We know this. We trust this. But we sometimes forget that the Savior who loved us enough to give everything for us is also the one we can trust for everything we need every day. We sometimes get tied to the things of this world and treasure them more than we treasure our God and his forgiveness and heaven. We know this shouldn’t be. The Teacher in the courtyard calls us to come to him and consider this woman with the two coins and learn a lesson about giving generously to God. It gives us a chance to repent to apologize to God, to trust that he forgives us, and to change whatever has been wrong in our hearts and in our gifts to him.

I am fortunate to have a few coins that were in circulation at the time Jesus sat in the Court of Women just days before he died. One was minted when Caesar Augustus issued a decree that all the world should be taxed and a very special baby was born an extremely generous gift from God.

A couple others are among the kinds of coins that could have been put in the offering box by the widow at the Temple. You never know, this Jewish coin from 100 BC or this one designed by Pontius Pilate and struck in Jerusalem the year Jesus died, could have been dropped in that box as Jesus sat there watching. This woman admired by Jesus may have held one of these very coins in her hand. I’d like to think so anyway!

We can look at these coins—and I’d be happy to show them to you if you’re interested in taking a look and we can remember the lesson Jesus taught to his disciples. Coins or not, you now know the true story of a poor woman’s generous gift to God, and Jesus has taught you a lesson in generosity. Now you can leave the courtyard with gratitude in your heart to God and practice startling generosity just as she did. Amen.

Now the peace of God, which surpasses all understanding, will guard your hearts and minds in Christ Jesus. Amen.

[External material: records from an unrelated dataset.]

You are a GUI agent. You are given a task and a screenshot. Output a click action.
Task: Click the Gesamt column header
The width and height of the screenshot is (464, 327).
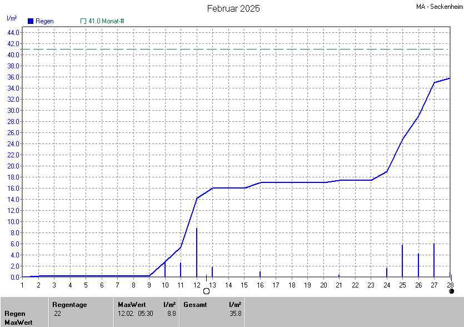coord(194,305)
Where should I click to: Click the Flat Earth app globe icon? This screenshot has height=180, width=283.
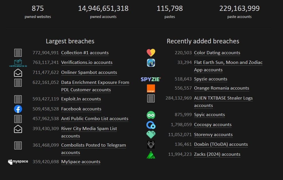click(x=151, y=62)
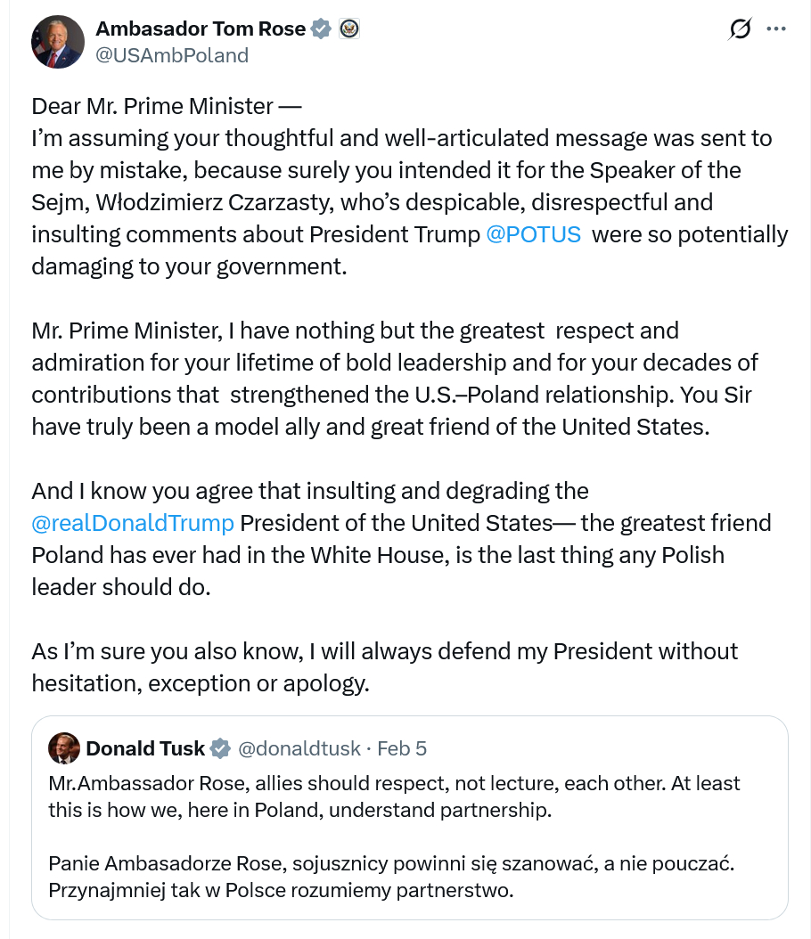
Task: Open the Grok slashed-circle icon
Action: click(x=740, y=29)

38 He also said to them in his teaching, “Beware of the experts in the law who like to walk around in long robes and receive greetings in the marketplaces. 39 They love the best seats in the synagogues and the places of honor at banquets. 40 They devour widows’ houses and offer long prayers to look good. These men will receive greater condemnation.” 41 Jesus sat down opposite the offering box and was watching how the crowd put money into it. Many rich people put in large amounts. 42 One poor widow came and put in two small bronze coins, worth less than a penny. 43 He called his disciples together and said to them, “Amen I tell you: This poor widow put more into the offering box than all the others. 44 For they all gave out of their surplus, but she, out of her poverty, put in everything all that she had to live on.”

The silver shekel of Tyre (the size of a quarter, but twice as heavy), was the only coin accepted at the Temple for the Temple Tax. These are likely the coins Judas received for his betrayal of Christ.

Pontius Pilate designed this coin in 30 AD (LIZ = Roman date for the 17th year of the reign of Tiberius). A wreath surrounds the date. On the other side the words are “Of Tiberius Caesar” and has a lituus a wooden staff or wand used by Roman augurs to signify authority.